The survey was carried out with the evaluation of dormant domains throughout the month of September 2021. From the samples, it was possible to conclude that approximately 3.8% of the total are malicious, 19% are suspicious and 2% should not be accessed in corporate environments.
Criminals like to use this type of domain in their crimes since, being active for a longer time and without any kind of suspicious activity, they are not treated as threats by security solutions. This increases the chances that they will be used as vectors for successful cyber infections. New addresses, on the other hand, are often viewed as security risks.

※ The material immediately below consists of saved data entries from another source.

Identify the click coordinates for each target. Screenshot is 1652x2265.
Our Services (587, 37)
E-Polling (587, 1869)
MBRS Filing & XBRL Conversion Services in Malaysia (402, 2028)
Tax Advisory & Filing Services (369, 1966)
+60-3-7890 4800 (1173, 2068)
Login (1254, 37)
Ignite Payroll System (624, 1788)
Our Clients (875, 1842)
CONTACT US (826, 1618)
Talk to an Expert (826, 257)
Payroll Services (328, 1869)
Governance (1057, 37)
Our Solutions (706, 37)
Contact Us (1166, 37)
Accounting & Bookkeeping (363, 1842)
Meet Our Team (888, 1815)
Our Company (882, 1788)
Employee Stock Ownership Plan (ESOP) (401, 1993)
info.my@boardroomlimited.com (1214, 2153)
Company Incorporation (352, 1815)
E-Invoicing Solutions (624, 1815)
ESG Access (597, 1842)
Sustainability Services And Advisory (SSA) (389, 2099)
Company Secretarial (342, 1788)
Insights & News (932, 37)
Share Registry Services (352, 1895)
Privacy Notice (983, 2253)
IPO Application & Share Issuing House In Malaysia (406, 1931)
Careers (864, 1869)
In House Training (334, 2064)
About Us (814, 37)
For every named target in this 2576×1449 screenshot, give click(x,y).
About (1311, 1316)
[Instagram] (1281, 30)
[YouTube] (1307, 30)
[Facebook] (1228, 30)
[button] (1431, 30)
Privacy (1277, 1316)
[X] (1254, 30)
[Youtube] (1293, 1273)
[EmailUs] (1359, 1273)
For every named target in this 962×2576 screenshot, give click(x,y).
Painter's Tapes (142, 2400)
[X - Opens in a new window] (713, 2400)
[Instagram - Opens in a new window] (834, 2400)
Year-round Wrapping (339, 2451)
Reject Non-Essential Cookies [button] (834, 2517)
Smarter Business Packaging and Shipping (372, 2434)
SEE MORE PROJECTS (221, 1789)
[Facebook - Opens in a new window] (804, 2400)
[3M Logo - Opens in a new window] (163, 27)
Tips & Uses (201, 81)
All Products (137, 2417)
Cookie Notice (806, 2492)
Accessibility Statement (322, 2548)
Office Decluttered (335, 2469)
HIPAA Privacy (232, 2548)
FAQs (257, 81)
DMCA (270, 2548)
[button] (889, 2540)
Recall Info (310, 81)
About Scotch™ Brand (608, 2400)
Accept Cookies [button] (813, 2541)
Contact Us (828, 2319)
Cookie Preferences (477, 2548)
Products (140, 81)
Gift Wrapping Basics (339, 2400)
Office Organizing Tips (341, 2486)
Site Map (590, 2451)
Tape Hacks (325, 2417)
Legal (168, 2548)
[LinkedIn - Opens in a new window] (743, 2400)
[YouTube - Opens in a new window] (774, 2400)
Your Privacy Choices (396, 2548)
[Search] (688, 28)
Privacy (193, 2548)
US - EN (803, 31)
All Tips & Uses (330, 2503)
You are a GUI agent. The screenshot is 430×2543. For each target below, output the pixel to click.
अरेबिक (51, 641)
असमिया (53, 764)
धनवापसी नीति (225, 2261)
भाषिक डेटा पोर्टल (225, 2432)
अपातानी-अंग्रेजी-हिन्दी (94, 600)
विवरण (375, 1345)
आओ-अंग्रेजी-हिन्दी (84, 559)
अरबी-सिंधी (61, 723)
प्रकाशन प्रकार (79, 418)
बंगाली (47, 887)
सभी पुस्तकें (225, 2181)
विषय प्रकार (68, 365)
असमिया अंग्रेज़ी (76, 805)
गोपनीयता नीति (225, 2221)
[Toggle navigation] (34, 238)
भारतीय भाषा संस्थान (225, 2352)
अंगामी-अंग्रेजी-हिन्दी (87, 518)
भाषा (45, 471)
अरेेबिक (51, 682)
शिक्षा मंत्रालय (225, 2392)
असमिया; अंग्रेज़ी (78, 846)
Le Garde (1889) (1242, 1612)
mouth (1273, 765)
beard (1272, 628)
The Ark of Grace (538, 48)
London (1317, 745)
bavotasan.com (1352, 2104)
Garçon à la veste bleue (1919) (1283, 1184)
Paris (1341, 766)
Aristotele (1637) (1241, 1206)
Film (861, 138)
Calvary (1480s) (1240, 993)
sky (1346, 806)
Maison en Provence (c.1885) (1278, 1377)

Want to catch up on the best tech news of the day? Access and subscribe to our new youtube channel, Kenyannews News. Every day a summary of the main news from the tech world for you!
Finally, the report also indicated that domains lie dormant for about two years before they start to be used in denial of service attacks (the famous DDoS), with traffic spikes up to 165 times higher than normal.
How to identify
Dormant domains are used for both DDoS attacks and campaigns. phishing or ransomware, where fake redirects lead potential victims to malicious addresses.
For common internet users, the identification of this type of address can be done from an analysis of the content displayed by it. If only generic information and layouts are present, it is good to be suspicious.
As for security solutions, it is important that companies start to monitor DNS patterns of websites, in order to identify patterns that may be suspicious and start the procedures for protecting and mitigating threats.